They aren't going to get to the "money making" part of the equation. Not the way they're going, anyway.
Off the top of my head, the obvious moneymakers are:
- low-res photo access for other's photos, upsell highres to attendees
- licensing event photos to media organizations, venues, conferences, etc (if users get the fat cut, this would actually be a great reason to always shoot with Color)
- sell photo packages to non-attendees (get all the photos from the U2 concert/Royal Wedding/etc)
- incorporate location-based video/photo cams, provide access to say apartment residents to see their "front door cam" from their iphone, charge property managers. Let nightclubs share what's up in their location, etc.
- Contests – Doritos "find the mystery flavor bag in San Francisco", with daily hints, etc… Get people out and moving to burn off those Dorito-cals. People in close enough proximity can "find" the bag, win prizes, etc. Charge for the sponsorship/advertising.
None of these are "Color Ready" opportunities with the existing featureset, but the basic idea is adding the following things to create monetization ops:
- flexible timeline for photo access (see pics taken before you got to the venue)
- flexible location limiters for photo access (see photos from other locations)
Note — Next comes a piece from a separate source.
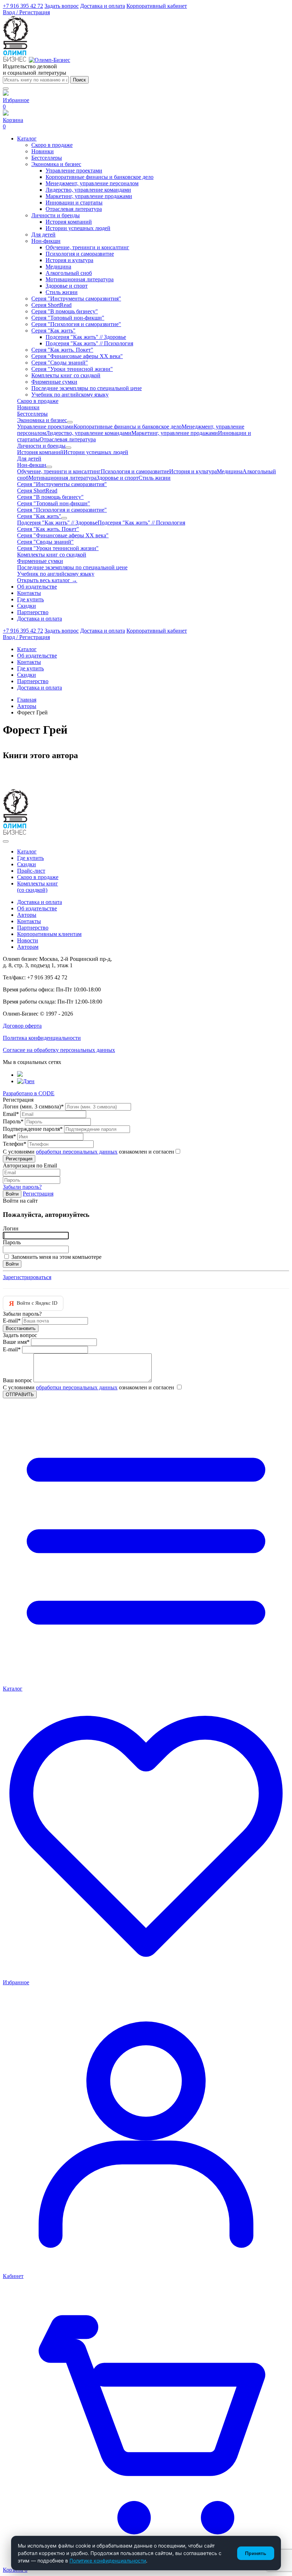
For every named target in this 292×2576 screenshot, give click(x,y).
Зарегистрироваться (27, 1277)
- privacy controls (restrict access to some streams by Color login/location/timespan)
- partnerships and/or API (to allow specific creative campaign uses/device tie-ins)
- non-human users (municipal/venue cameras, brands-as-users, etc)
Most of the above are not hard programming challenges in and of themselves, though the non-technical requirements definitely would take time and lots of effort to pull off. Especially with such a black eye in the media already.